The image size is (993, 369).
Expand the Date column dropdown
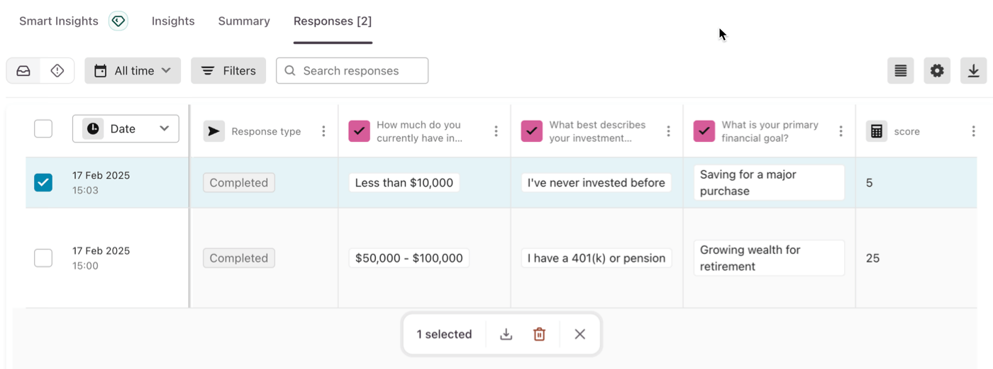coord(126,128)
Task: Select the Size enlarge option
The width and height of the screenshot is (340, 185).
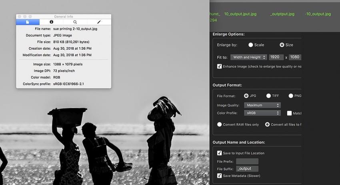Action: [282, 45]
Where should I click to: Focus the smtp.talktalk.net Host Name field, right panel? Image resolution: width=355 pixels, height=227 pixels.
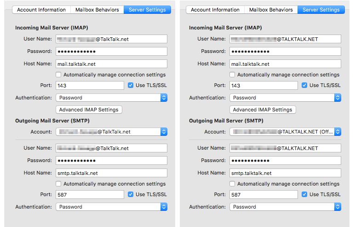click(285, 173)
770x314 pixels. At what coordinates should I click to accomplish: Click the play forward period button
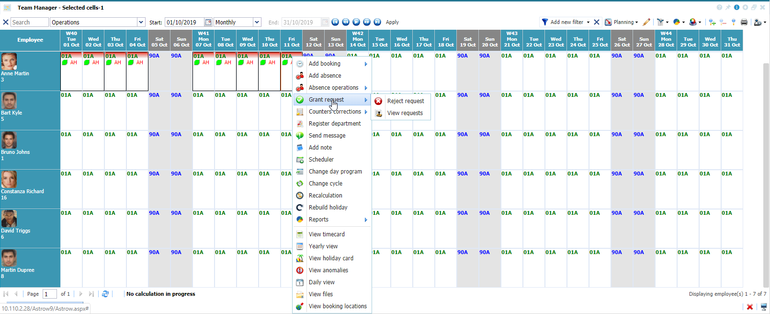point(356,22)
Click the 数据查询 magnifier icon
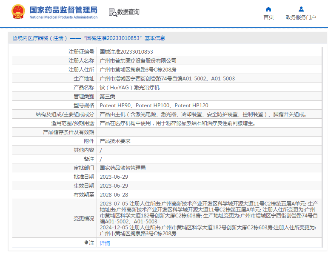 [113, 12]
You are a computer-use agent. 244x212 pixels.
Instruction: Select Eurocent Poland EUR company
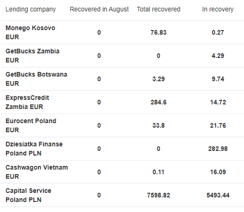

···

(TASK DESCRIPTION) What you return should be the exact lines from the one containing "Where should I" through the end of the listing above, both included, minus any pictures.

(RESULT FOR THIS TASK)
Where should I click to: Focus the smtp.talktalk.net Host Name field, right panel? Image resolution: width=355 pixels, height=227 pixels.
click(285, 173)
770x314 pixels. At what coordinates should I click to accomplish: Click the play forward period button
point(356,22)
Click the 数据查询 magnifier icon
 [113, 12]
You are a computer-use agent. 244x212 pixels.
Instruction: Select Eurocent Poland EUR company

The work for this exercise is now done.